→ TASK: Reproduce word for word every line of the entries below, from the line containing "Given: Open Điểm tích luỹ from the sidebar" through the final line, and nothing else.

[Stored data entries]

[Start of Attachment]

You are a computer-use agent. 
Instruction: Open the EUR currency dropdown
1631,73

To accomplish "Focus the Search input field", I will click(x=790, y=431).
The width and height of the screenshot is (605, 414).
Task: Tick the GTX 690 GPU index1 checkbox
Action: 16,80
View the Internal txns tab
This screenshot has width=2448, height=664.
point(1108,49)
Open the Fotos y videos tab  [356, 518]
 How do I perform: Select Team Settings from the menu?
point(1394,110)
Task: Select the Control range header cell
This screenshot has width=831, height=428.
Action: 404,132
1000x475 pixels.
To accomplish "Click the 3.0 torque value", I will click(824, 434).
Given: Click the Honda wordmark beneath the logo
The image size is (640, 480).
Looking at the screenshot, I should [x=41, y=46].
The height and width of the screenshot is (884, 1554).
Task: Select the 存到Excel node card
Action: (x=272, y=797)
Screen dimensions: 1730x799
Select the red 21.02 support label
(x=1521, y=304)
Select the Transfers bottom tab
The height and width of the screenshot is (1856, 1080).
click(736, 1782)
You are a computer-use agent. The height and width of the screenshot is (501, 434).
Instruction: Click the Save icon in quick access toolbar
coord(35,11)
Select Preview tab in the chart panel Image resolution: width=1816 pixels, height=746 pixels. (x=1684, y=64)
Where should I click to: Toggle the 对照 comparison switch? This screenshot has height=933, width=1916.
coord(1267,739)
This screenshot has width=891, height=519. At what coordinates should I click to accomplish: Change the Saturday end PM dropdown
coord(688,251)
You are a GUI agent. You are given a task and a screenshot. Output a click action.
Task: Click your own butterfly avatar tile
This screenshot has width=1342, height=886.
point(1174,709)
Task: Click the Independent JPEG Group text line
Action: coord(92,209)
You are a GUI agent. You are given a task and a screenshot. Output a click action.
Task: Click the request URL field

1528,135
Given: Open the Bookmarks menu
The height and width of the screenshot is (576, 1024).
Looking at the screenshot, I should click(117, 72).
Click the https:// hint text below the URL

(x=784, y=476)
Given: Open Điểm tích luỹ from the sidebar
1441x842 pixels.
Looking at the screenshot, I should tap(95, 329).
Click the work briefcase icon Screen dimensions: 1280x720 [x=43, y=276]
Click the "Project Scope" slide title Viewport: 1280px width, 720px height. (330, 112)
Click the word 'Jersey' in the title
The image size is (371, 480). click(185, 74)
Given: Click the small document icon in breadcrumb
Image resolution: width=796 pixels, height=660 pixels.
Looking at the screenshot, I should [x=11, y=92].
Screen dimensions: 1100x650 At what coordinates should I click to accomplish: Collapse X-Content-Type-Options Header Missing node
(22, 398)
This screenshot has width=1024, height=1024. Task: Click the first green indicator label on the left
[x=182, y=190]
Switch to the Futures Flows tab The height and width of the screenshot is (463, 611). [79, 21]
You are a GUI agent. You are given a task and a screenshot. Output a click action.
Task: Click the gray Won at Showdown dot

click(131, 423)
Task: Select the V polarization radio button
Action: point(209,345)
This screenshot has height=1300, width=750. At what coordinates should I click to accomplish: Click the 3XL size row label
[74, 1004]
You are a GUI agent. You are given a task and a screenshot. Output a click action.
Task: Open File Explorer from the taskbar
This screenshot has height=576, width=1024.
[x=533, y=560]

[End of Attachment]

→ SOLUTION BELOW:
Given: Open Điểm tích luỹ from the sidebar
1441x842 pixels.
Looking at the screenshot, I should tap(95, 329).
Click the work briefcase icon Screen dimensions: 1280x720 [x=43, y=276]
Click the "Project Scope" slide title Viewport: 1280px width, 720px height. (330, 112)
Click the word 'Jersey' in the title
The image size is (371, 480). click(185, 74)
Given: Click the small document icon in breadcrumb
Image resolution: width=796 pixels, height=660 pixels.
Looking at the screenshot, I should [x=11, y=92].
Screen dimensions: 1100x650 At what coordinates should I click to accomplish: Collapse X-Content-Type-Options Header Missing node
(22, 398)
This screenshot has width=1024, height=1024. Task: Click the first green indicator label on the left
[x=182, y=190]
Switch to the Futures Flows tab The height and width of the screenshot is (463, 611). [79, 21]
You are a GUI agent. You are given a task and a screenshot. Output a click action.
Task: Click the gray Won at Showdown dot

click(131, 423)
Task: Select the V polarization radio button
Action: point(209,345)
This screenshot has height=1300, width=750. At what coordinates should I click to accomplish: Click the 3XL size row label
[74, 1004]
You are a GUI agent. You are given a task and a screenshot. Output a click action.
Task: Open File Explorer from the taskbar
This screenshot has height=576, width=1024.
[x=533, y=560]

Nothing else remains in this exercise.